Es mucho el daño que le estamos haciendo al medio ambiente. Es un hecho también, que mientras el planeta está al borde de su resistencia, nosotros seguimos torturándole con vertidos y desperdicios, que van haciendo invivible la atmósfera, los mares, los ecosistemas. Vivimos en la cultura del descarte y desechamos y echamos a perder buena parte de las materias que habríamos de consumir o reciclar, sencillamente porque tenemos una organización de la vida caótica y un mercado a escala local y global, desestructurado, presentista e incapaz de echar la mirada hacia el futuro, salvo para soñar con ingresos mayores.

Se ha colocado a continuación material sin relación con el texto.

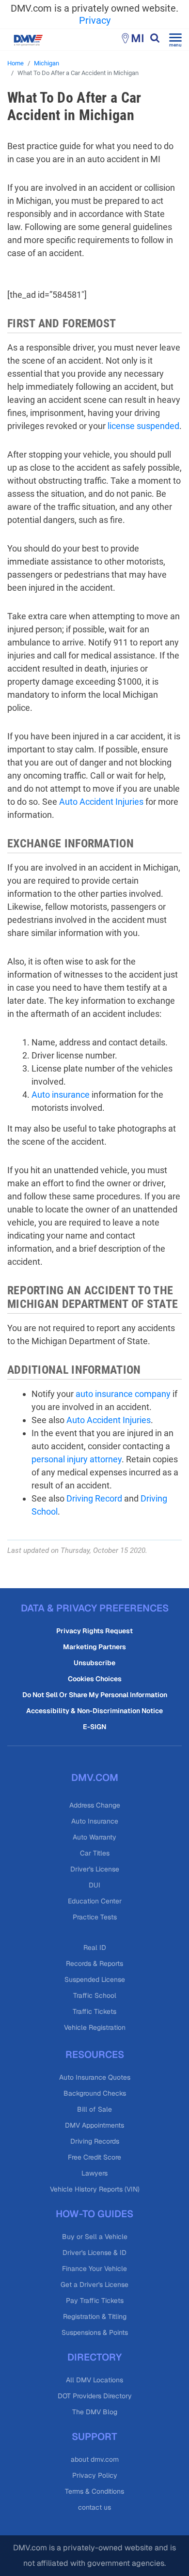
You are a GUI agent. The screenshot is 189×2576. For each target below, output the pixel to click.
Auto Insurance (94, 1821)
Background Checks (94, 2093)
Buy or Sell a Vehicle (94, 2236)
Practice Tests (95, 1917)
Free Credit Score (94, 2157)
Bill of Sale (94, 2109)
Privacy (94, 20)
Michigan (46, 63)
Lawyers (94, 2173)
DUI (94, 1885)
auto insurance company (123, 1394)
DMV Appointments (94, 2125)
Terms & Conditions (94, 2491)
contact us (94, 2507)
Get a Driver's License (94, 2284)
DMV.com (94, 1777)
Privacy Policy (94, 2475)
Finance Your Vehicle (94, 2268)
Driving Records (94, 2141)
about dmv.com (95, 2459)
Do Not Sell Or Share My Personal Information (94, 1694)
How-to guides (94, 2214)
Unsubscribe (94, 1662)
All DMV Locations (94, 2380)
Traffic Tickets (94, 2011)
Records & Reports (94, 1963)
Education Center (95, 1901)
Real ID (94, 1947)
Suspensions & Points (95, 2332)
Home (15, 63)
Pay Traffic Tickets (95, 2300)
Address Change (94, 1805)
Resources (94, 2054)
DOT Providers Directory (95, 2396)
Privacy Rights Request (94, 1630)
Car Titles (95, 1853)
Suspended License (94, 1979)
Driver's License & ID (94, 2252)
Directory (94, 2357)
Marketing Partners (94, 1646)
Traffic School (94, 1995)
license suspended (143, 426)
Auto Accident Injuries (101, 802)
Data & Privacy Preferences (95, 1608)
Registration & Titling (94, 2316)
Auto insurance (61, 1094)
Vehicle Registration (95, 2027)
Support (94, 2436)
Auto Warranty (94, 1837)
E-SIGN (94, 1726)
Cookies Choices (95, 1678)
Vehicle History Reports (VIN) (95, 2189)
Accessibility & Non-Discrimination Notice (94, 1710)
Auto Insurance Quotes (94, 2077)
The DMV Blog (94, 2411)
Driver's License (94, 1869)
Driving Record (94, 1498)
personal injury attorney (77, 1459)
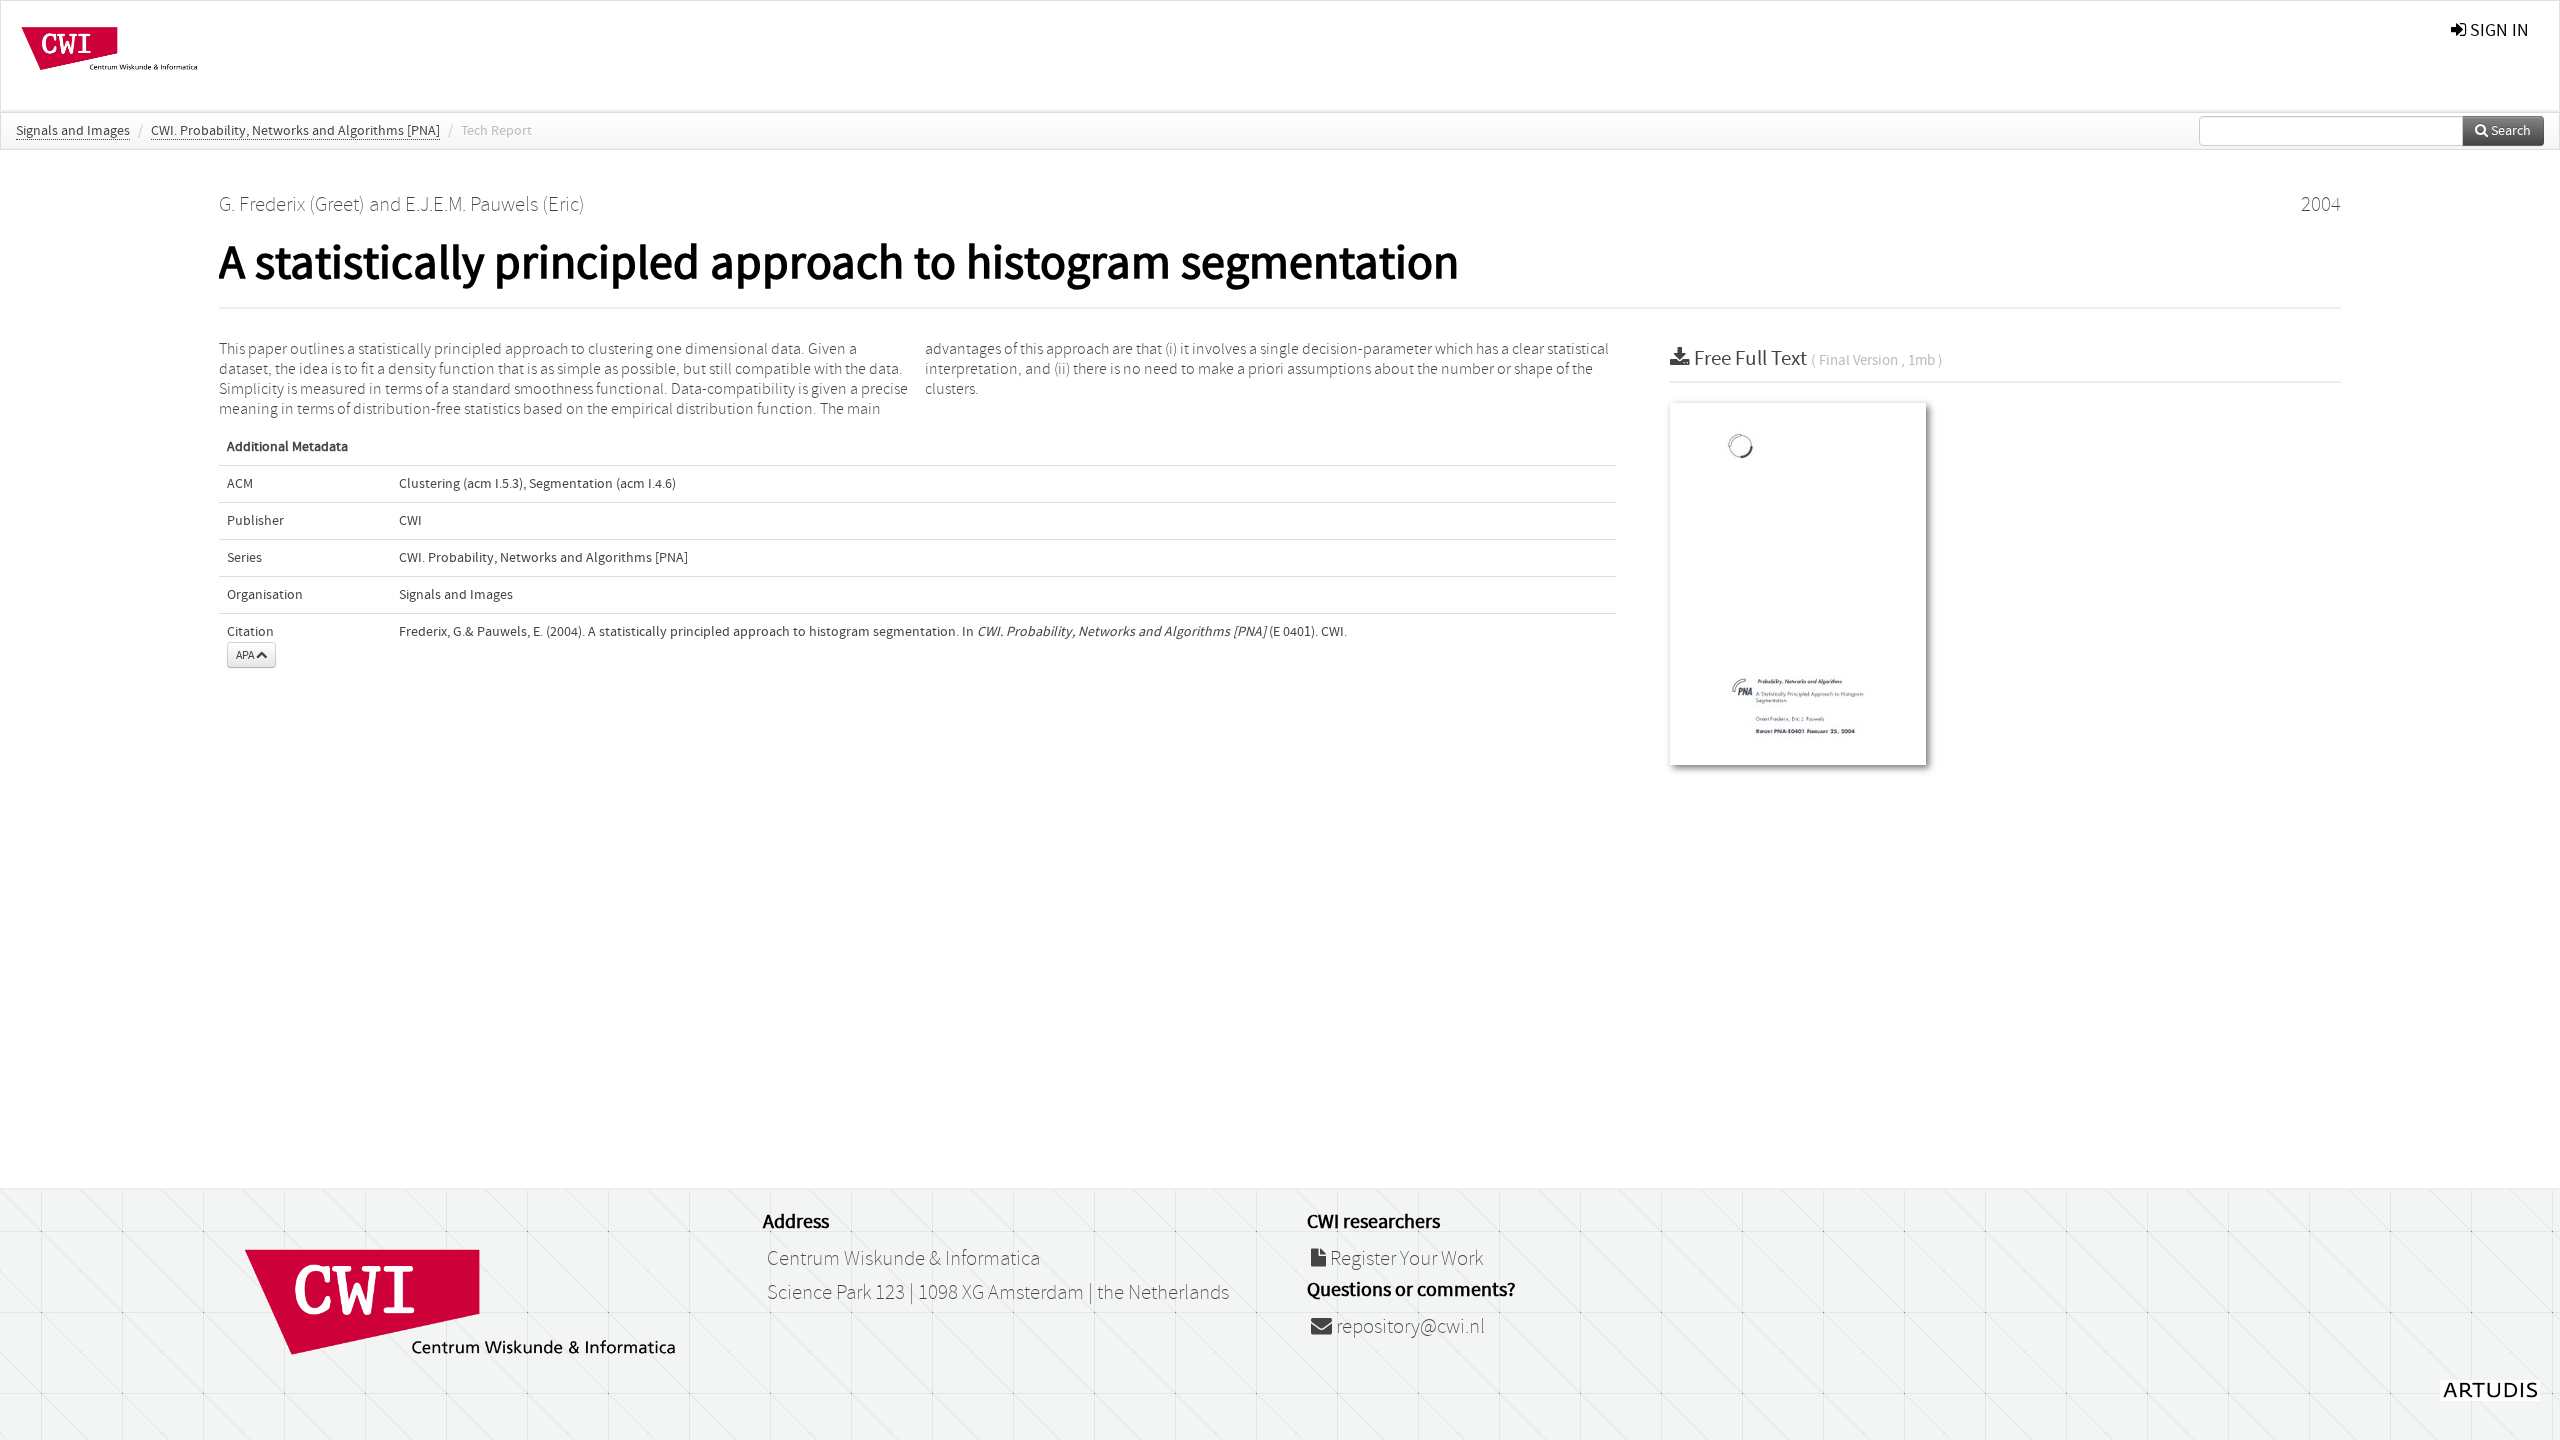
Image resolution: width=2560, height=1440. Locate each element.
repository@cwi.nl (1408, 1327)
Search (2509, 131)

Uno de los desperdicios y, a la vez, una de las pérdidas más importantes que están sufriendo nuestras sociedades es de naturaleza no material, aunque afecte de forma directa a la materia. Se trata del desperdicio de conocimiento. El desperdicio de conocimiento que tiene lugar en las sociedades avanzadas alcanza en la actualidad unas dimensiones alarmantes. Por un lado, la sociedad está invirtiendo ingentes cantidades de energía y generando una inmensa huella de carbono para infundir a su ciudadanía habilidades, capacidades, conocimientos y destrezas, de las que tan sólo van a hacer uso en una medida limitadísima, pues buena parte de los individuos, a la hora de desarrollar sus labores profesionales, únicamente utilizan una parte infinitesimal de todo el conocimiento que poseen y en el que los Estados han invertido monstruosas cantidades de dinero, recursos y materiales. Por otro lado, la producción de conocimiento en las sociedades modernas está teniendo unos retornos cada vez menores (en razón de la especialización y la concepción anti-humanista de buena parte de los empleos) y, no obstante, estas sociedades avanzadas no parecen tener ningún problema en seguir dilapidando más y más conocimiento al no promover un tejido real que fomente la creación, las ideas, los nuevos puntos de vista, y, en general, otra forma de concebirlo todo… Es evidente, que la organización de los estudios en estas sociedades tendría que cambiarse cada muy poco tiempo, precisamente en razón de la evaluación de cuáles son las necesidades diacrónicas reales. Estas necesidades no son, por supuesto, sólo necesidades de orden material, sino que, en muy buena medida, son también necesidades de orden actitudinal, metodológico, organizativo, teórico, ético, filosófico, artístico, etcétera. Sin embargo, aún estamos lejos de ese horizonte.
«El desperdicio de conocimiento que tiene lugar en las sociedades avanzadas alcanza en la actualidad unas dimensiones alarmantes.
[…] estas sociedades avanzadas no parecen tener ningún problema en seguir dilapidando más y más conocimiento al no promover un tejido real que fomente la creación, las ideas, los nuevos puntos de vista, y, en general, otra forma de concebirlo todo…» .
A Knowmad Progress
Por tanto, o le damos una vuelta a todo y reflexionamos sobre esta ecología del conocimiento o, muy posiblemente, vamos a acabar como estamos en la actualidad, con una estructura gigantesca diseñada para ofrecer estos estudios (sólo hay que ver, por ejemplo, toda la red de institutos, universidades o centros diversos) al servicio de un mercado que de ninguna manera puede absorberlos y con un despilfarro masivo de profesionales y de recursos empleados, y con una creciente huella de carbono debida al mantenimiento de los centenares de miles de instalaciones enormes, desplazamientos, materiales, papel, material informático, tecnología o logística, al servicio de unos conocimientos, que – a la postre – no servirán para nada. Si nos diéramos un paseo por algunos de los países en vías de desarrollo, nos daríamos cuenta de que, en ellos, existe una necesidad perentoria de buena parte de todo aquel conocimiento que nosotros estamos dilapidando. Es urgente, por ello, que repensemos la cuestión de la ecología del conocimiento o estaremos, de lo contrario, condenados a sufrir las consecuencias de un desastre añadido a todos los que lleva aparejada esta cultura del descarte en la que vivimos.